Tuesday, August 9, 2016
The Zika Pandemic: Mosquitoes and Climate Change
The three primary ways that Zika transmission will increase due to climate change have to do with heat and humidity. The heat (up to 95 F) increases the mosquitoes need for blood and therefore the number of people these mosquitoes will bite. Warm air also shortens the incubation period for the virus increasing the number of days that a mosquito can spread Zika. Mosquitoes do better in warmer climates and this enables them to expand their range northward.
While most people who contract the virus are asymptomatic, others can develop a fever, rash and joint pain. The real issue concerns pregnant women who are at increased risk of giving birth to Guillain-Barre syndrome which results in very serious neurological consequences that result in life long disabilities including paralysis. The most easily recognizable condition that has been linked to babies whose mothers have Zika is microcephaly, this condition causes a baby to be born with a much smaller head and smaller brains that have not developed correctly. There are currently a number of travel advisories warning pregnant women not to travel to infected areas.
According to research from Climate Central titled the States at Risk project, climate change is improving conditions for mosquitoes to thrive. The length of mosquito season is expanding in the US and this will also increase the incidence of mosquito born diseases. In many parts of the US ideal conditions for mosquitoes has increased by 40 percent compared to the 1980s. This means that mosquitoes are now a factor for an additional 40 days adding up to more than half the calendar year in cities like Baltimore, Maryland and Durham, North Carolina. A total of 20 US cities have ideal mosquito conditions for more than 200 days each year. More than three quarters of major cities in the US have seen mosquito season grow in the last three and a half decades.
Zika has been most closely identified with Brazil, Columbia and other South American countries. It is no coincidence that 2015 is the year that Zika exploded, it was also hottest year on record in South America. The Zika mosquito born virus is expanding into places that are becoming hotter and wetter than normal.
Zika is named for a forest in Uganda where it was first documented in 1947. It first appears in the medical literature in 1952. It is believed that it was introduced into Brazil in 2014 during the World Cup.
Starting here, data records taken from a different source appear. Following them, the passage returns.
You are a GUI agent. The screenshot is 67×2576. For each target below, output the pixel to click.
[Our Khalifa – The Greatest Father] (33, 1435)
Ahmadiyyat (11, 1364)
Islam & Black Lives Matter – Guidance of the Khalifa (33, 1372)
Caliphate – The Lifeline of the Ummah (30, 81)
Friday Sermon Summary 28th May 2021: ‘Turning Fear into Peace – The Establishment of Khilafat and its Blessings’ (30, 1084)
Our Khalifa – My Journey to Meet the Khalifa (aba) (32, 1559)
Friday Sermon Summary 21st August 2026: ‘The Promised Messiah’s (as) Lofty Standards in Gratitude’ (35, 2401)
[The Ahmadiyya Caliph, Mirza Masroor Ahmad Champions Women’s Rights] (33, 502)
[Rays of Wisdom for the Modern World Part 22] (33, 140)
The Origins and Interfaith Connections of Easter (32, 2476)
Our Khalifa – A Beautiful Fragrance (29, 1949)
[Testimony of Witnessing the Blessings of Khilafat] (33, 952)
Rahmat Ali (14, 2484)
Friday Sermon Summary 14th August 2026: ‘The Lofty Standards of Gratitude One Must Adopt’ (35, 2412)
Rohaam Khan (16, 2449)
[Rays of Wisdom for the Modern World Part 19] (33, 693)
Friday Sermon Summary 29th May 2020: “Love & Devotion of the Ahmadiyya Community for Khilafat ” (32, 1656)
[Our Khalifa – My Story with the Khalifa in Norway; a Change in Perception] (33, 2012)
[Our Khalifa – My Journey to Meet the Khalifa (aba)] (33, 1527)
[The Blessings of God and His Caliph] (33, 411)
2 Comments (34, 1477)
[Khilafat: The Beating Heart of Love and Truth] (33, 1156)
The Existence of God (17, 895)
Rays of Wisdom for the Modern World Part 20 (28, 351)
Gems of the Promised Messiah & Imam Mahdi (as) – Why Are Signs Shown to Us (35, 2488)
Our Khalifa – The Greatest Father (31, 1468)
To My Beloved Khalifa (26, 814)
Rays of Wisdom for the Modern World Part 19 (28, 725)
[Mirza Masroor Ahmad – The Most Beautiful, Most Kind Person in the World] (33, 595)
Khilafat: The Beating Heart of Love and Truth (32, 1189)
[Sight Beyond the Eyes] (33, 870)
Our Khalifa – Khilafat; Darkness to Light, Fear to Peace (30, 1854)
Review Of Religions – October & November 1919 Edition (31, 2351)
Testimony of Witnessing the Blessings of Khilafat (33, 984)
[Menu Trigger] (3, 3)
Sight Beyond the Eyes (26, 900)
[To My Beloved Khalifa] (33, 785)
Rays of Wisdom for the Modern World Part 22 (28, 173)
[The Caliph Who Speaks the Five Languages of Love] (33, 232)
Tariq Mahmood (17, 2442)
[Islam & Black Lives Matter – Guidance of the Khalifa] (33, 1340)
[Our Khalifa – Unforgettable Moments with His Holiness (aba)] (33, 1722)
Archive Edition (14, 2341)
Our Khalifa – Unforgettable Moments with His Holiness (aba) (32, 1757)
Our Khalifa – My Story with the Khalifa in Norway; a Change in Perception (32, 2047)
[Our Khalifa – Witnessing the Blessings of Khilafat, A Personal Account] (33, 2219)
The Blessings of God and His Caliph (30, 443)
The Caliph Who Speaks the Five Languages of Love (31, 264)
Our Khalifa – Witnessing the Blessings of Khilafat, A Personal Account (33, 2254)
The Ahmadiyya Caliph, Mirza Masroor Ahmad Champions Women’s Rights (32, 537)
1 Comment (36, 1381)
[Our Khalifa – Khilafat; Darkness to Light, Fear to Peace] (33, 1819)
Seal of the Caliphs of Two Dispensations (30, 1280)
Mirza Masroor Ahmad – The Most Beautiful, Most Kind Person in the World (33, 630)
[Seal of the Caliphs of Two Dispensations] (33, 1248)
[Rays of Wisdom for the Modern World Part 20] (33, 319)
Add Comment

It rose to prominence recently largely because it threatens those who are flocking to Brazil for the Olympics. Although Zika is now in at least 30 countries it has become a front page news issue because it now threatens Americans. The Centers for Disease Control and Prevention say that there are now more than 1,400 cases of Zika in the US. That is up from 591 cases at the end of May. The real numbers are actually much higher as most people display no symptoms. Most of the current wave of Zika cases are due to travelers returning from trips in South America. To make matters worse we now know that Zika can be transmitted through sexual contact. The Lancet published an article estimating that 200 million Americans are at risk from mosquito born Zika.
The cost of combating Zika is already high but it is soon to be exorbitant. To make way for the Olympics Brazil employed 200,000 military personnel to help educate the Brazilian people. Although the outbreak has just begun in the US, the White House has asked Congress for almost 2 billion to fight Zika in the US. To consider costs associated with dengue fever. As reported by Triple Pundit, Matheus Takatu Barros and Donald S. Shepard, PhD, from the Heller School for Social Policy and Management at Brandeis University, found that in Brazil fighting dengue cost, $728 million, and in India the price tag was $1.5 billion, in Indonesia it cost $2.2 billion and globally it was almost $9 billion.
The number of mosquitoes we see each year are growing and in many places the situation will worsen coming years as the climate changes. Models predict that average annual temperatures will rise along with heavier downpours, perfect conditions for mosquitoes to breed. Even with mitigation efforts it is all but certain that the number of Zika cases will continue to increase alongside other mosquito born illnesses including yellow fever, dengue fever and Chikungunya.
The Centers for Disease Control and Prevention (CDC) notes that "because the Aedes species mosquitoes that spread Zika virus are found throughout the world, it is likely that outbreaks will spread to new countries."
As quoted in Take Part, Peter Hotez, dean of the National School of Tropical Medicine at Baylor University in Houston expressed concern about, "the rapid spread" adding, "it’s alarming how quickly it’s going across all the Caribbean into Central America and Mexico." Many expect that Zika will spread to Southern Europe. The spread of Zika was referred to as "explosive" in the New England Journal of Medicine, noting that the pace of the "pandemic reemergence" of the virus is unprecedented. "I think we’re going to see this all over the western hemisphere except for Canada, the northern part of the U.S., and Chile, and the question is, where will it go next?" said Hotez.
In addition to pesticides and larvacides, GM mosquitoes are being used to interfere with the insect's reproduction. However, the increasing numbers of mosquitoes due to climate change mean that Zika is going to continue to be a serious health issue.